The next step I need to take is to get the data lists separated. It should be possible to reposition the movie-titles, budget and revenue. If I cannot do that I cannot deal with the layout. Incidentally, at this moment the sort and reverse functions are quite handy. And I have changed the font to Futura Book.

How does the program know which budget and income are associated with a movie? That is a question for me too. For the two digit columns are mixed-up. The budget and the income lists are both sorted from large to small amounts. The budget list thus does not have the same order as on the income list. So I have added film titles both to the budget and the income list. In that manner it is easy to check for me if the lines of the budget is written to the right amounts of the income list.
VMD _03_03

Changed the background colour to a very dark grey. Furthermore, now the budget and income-lists are connected by a line to one another. Everything looks pretty cluttered. But that will change in the next design. What’s striking is that the biggest blockbuster has a horizontal line. ‘Interstellar’ with a budget of 165,000.000 dollar and a total income of 675,020.017 dollar.

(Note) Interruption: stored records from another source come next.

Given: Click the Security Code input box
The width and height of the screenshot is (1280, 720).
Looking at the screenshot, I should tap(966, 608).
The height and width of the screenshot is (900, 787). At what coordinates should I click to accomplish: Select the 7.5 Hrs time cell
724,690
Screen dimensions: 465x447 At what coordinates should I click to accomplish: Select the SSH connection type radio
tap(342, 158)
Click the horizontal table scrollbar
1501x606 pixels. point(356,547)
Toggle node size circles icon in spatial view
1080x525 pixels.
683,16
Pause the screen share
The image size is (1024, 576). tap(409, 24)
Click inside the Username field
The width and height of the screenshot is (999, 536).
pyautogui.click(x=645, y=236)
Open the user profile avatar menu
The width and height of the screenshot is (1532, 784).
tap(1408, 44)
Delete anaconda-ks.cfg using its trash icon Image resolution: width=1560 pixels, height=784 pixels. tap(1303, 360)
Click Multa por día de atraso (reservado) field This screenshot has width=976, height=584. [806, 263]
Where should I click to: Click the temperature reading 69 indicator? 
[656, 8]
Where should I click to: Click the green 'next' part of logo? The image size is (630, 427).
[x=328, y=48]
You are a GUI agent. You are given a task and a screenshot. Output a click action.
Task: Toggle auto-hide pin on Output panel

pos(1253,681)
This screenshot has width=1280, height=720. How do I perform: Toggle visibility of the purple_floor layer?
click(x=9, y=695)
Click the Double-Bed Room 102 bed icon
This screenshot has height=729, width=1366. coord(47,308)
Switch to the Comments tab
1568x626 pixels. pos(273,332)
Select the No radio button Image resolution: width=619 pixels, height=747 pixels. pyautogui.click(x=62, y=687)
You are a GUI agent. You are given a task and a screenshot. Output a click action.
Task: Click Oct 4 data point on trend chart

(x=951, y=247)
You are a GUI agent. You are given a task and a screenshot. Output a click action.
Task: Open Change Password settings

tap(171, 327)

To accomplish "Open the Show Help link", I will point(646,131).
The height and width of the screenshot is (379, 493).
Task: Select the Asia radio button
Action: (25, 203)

I’ve started checking the film titles. Whether they are written correctly and without mistakes. All non-English-language film-titles translated. Les Petits Mouchoirs is Little White Lies. Loin des Hommes is Far from Men. Relatos Salvajes: Wild Tales. Marie Heurtin: Marie’s Story. Elddfjall: Volcano. And that is one side of data visualization. You must be an administrator, Sherlock Holmes, graphic designer, translator, animation designer and programmer at the same time. I have given the chart some more space. And the distance is increased to the lists of numbers. Which suddenly brings me to a new idea.

I now work in Processing 2. Its time to download the new Processing 3 and fund the Processing Foundation. That is the least I can do because I work daily with Processing. In Processing 3 you can use the Table Class. It’s easier to work with because everything is now in one text file.

The $ sign was added but I do not find it successful. Maybe find another solution. Right now you do not see what the amounts of the lists are. I know that the left-hand amounts are for the budget. The right column represents the amount of income.

Because ‘Interstellar’ is misrepresented I have thrown this film out. I think the columns should have proper labels. And I need room for doing that. I have also added the sequence of 0-10 to the right. The numbers 0-10 represent the ratings we have given to the films. The idea is that I’m once again going to draw the lines but now from the income-list to our ratings.

I have adapted the total graph a bit. Lines start and stop now slightly closer to the lists of numbers. I have added the vertical text ‘Amounts in American Dollars’. The overall chart remains somewhat chaotic but I think the result is not disappointing.

Added colour. I chose green for the films that cost less than their revenue. And I choose red for the films that have cost more than their revenue. Now the graph begins to show a disadvantage. Because the lines are thicker it is difficult to see to what amounts they belong.

I replaced the line function by the bezier function. Now it is better to see which amount belongs to which line. And the overall chart looks slightly smoother. Of the 64 films, 26 films have made a loss. 38 Films have made profits. Mr. Turner eventually made losses but was still on top of our rating. Locke is a movie made for 2,000,000 dollar. It made a profit of 5,000.000 dollar and received a 10 in our rating. The Salvation has cost 11,524.796 dollar. To our knowledge it has brought 5000 dollar (which I strongly doubt). But it still gets a 7 in our rating. In short, data visualization is very interesting, very time-consuming and precise puzzling. Actually I had to code the program much smarter. But that would cost even more time.